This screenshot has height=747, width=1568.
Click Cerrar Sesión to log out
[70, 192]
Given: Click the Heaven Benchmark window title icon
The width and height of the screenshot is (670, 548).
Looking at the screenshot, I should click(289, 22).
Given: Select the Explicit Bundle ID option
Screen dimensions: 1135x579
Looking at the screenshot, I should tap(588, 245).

○ ○ ○ ○

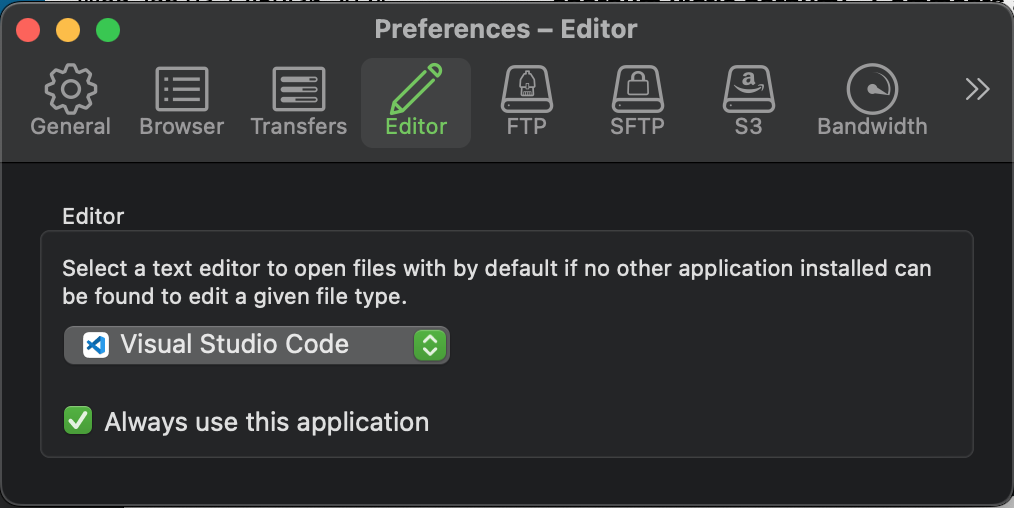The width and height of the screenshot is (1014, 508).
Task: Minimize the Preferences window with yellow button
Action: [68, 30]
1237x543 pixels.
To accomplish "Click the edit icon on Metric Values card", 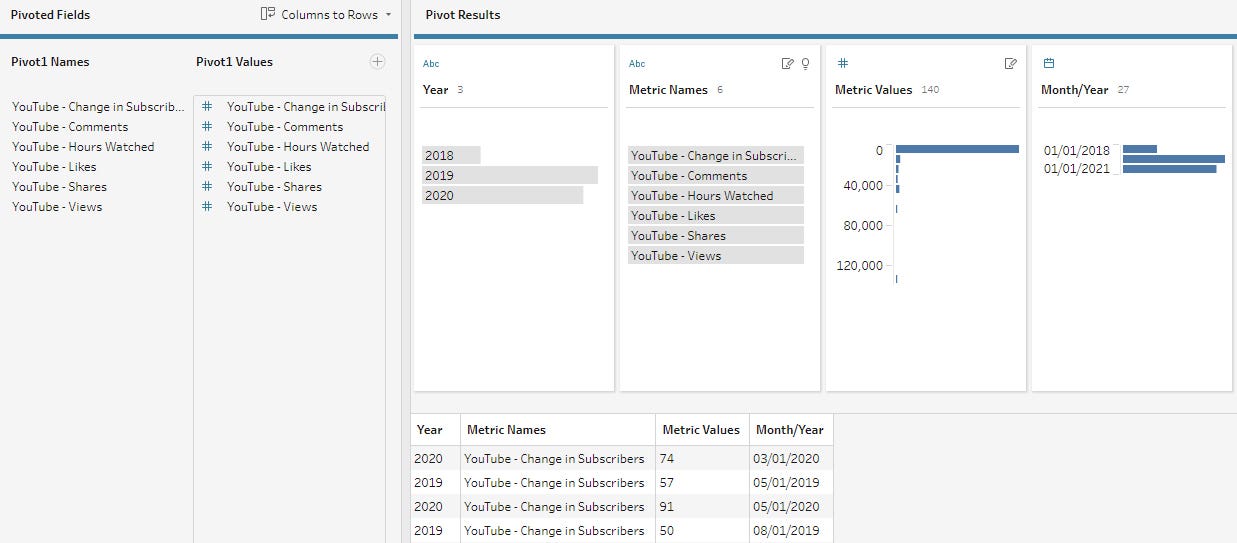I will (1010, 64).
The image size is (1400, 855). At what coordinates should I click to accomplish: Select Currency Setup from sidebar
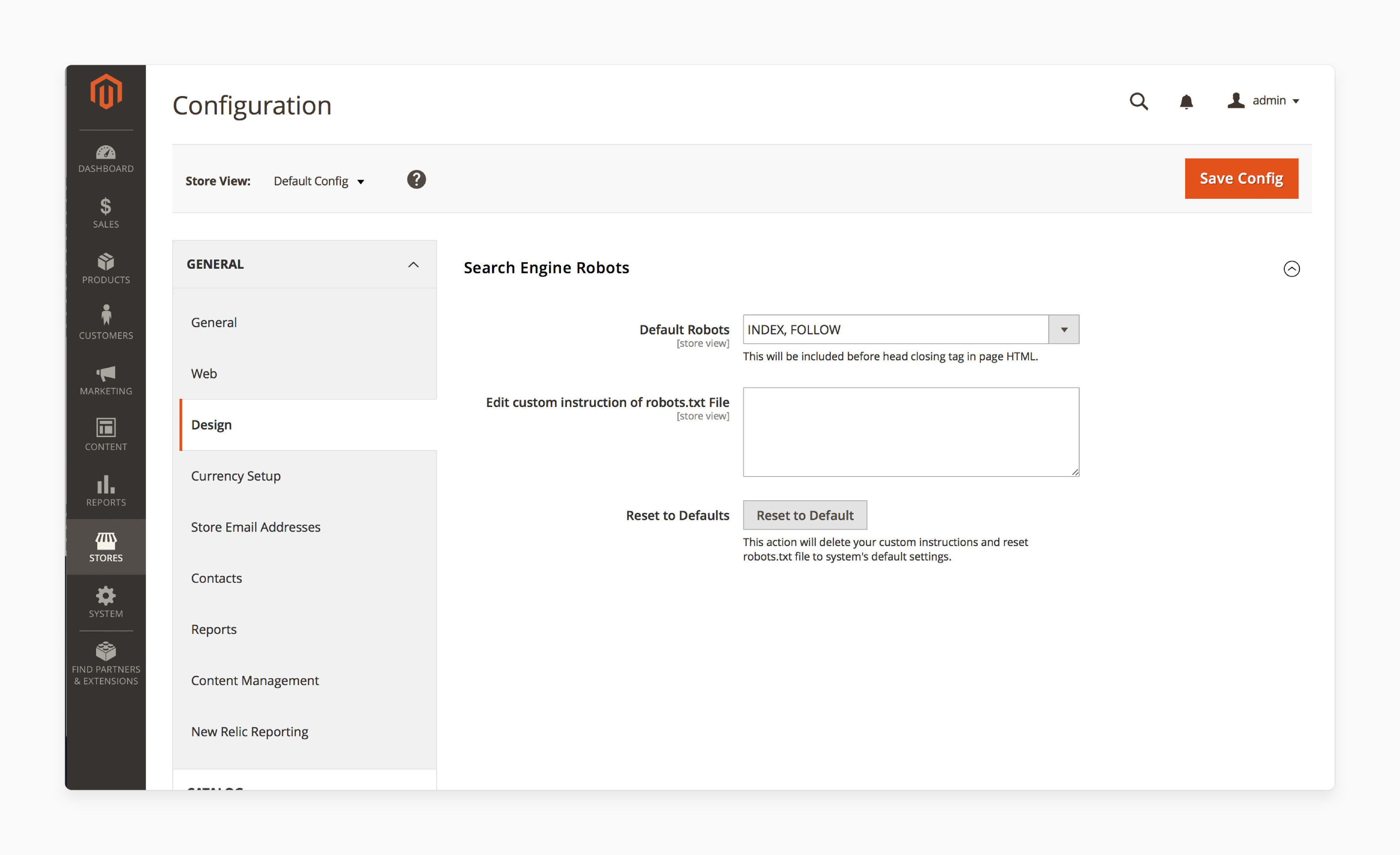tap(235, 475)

○ ○ ○ ○

(Exercise details): Copy out the rows starting at the line that contains "Given: Select the Explicit Bundle ID option" and ending with the line that contains "Looking at the screenshot, I should tap(588, 245).", both included, with nothing changed.

(Expected answer):
Given: Select the Explicit Bundle ID option
Screen dimensions: 1135x579
Looking at the screenshot, I should tap(588, 245).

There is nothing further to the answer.